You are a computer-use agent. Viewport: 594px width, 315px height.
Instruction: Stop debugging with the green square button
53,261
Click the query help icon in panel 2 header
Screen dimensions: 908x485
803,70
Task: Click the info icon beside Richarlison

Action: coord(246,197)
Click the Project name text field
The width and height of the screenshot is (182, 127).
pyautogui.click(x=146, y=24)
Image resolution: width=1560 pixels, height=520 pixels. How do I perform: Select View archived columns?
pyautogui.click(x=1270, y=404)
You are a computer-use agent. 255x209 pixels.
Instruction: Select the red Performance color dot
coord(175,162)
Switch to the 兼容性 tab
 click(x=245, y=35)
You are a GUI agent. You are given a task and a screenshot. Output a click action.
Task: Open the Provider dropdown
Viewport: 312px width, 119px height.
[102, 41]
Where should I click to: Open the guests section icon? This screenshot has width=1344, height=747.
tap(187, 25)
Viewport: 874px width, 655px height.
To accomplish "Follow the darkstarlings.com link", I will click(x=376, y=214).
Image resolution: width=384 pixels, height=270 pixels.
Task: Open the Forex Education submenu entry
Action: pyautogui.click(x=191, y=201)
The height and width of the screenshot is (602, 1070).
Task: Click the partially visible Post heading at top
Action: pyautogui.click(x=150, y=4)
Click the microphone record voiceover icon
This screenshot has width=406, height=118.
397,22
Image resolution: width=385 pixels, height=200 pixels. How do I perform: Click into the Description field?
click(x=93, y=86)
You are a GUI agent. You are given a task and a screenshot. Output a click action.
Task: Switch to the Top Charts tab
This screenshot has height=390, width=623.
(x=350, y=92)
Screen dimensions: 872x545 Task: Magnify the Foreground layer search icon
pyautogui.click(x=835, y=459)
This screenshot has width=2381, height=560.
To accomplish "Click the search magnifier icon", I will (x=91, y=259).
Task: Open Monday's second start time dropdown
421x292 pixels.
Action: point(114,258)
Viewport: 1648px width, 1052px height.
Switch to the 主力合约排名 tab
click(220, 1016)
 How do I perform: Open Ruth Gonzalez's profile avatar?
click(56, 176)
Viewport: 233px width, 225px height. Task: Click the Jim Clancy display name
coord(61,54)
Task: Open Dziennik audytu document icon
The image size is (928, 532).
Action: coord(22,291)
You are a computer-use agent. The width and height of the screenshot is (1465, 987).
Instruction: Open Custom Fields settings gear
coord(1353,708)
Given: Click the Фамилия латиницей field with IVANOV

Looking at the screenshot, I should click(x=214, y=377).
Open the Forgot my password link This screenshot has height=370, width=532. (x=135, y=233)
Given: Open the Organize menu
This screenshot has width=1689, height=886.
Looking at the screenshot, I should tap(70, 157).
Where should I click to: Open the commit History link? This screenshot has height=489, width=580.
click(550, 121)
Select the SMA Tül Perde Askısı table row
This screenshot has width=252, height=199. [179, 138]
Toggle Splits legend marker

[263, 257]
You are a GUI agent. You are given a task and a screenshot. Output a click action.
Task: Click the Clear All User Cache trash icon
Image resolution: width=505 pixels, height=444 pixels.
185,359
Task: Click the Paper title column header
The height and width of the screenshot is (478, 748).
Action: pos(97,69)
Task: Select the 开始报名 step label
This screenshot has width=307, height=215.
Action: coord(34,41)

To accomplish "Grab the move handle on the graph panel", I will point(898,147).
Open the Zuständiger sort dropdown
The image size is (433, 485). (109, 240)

▶ [REQUIREMENT]: Copy out the material word for word, from the line with "Viewport: 874px width, 655px height." up to and including the line with "coord(61,54)".

▶ [RESPONSE]:
Viewport: 874px width, 655px height.
To accomplish "Follow the darkstarlings.com link", I will click(x=376, y=214).
Image resolution: width=384 pixels, height=270 pixels.
Task: Open the Forex Education submenu entry
Action: pyautogui.click(x=191, y=201)
The height and width of the screenshot is (602, 1070).
Task: Click the partially visible Post heading at top
Action: pyautogui.click(x=150, y=4)
Click the microphone record voiceover icon
This screenshot has width=406, height=118.
397,22
Image resolution: width=385 pixels, height=200 pixels. How do I perform: Click into the Description field?
click(x=93, y=86)
You are a GUI agent. You are given a task and a screenshot. Output a click action.
Task: Switch to the Top Charts tab
This screenshot has height=390, width=623.
(x=350, y=92)
Screen dimensions: 872x545 Task: Magnify the Foreground layer search icon
pyautogui.click(x=835, y=459)
This screenshot has width=2381, height=560.
To accomplish "Click the search magnifier icon", I will (x=91, y=259).
Task: Open Monday's second start time dropdown
421x292 pixels.
Action: point(114,258)
Viewport: 1648px width, 1052px height.
Switch to the 主力合约排名 tab
click(220, 1016)
 How do I perform: Open Ruth Gonzalez's profile avatar?
click(56, 176)
Viewport: 233px width, 225px height. Task: Click the Jim Clancy display name
coord(61,54)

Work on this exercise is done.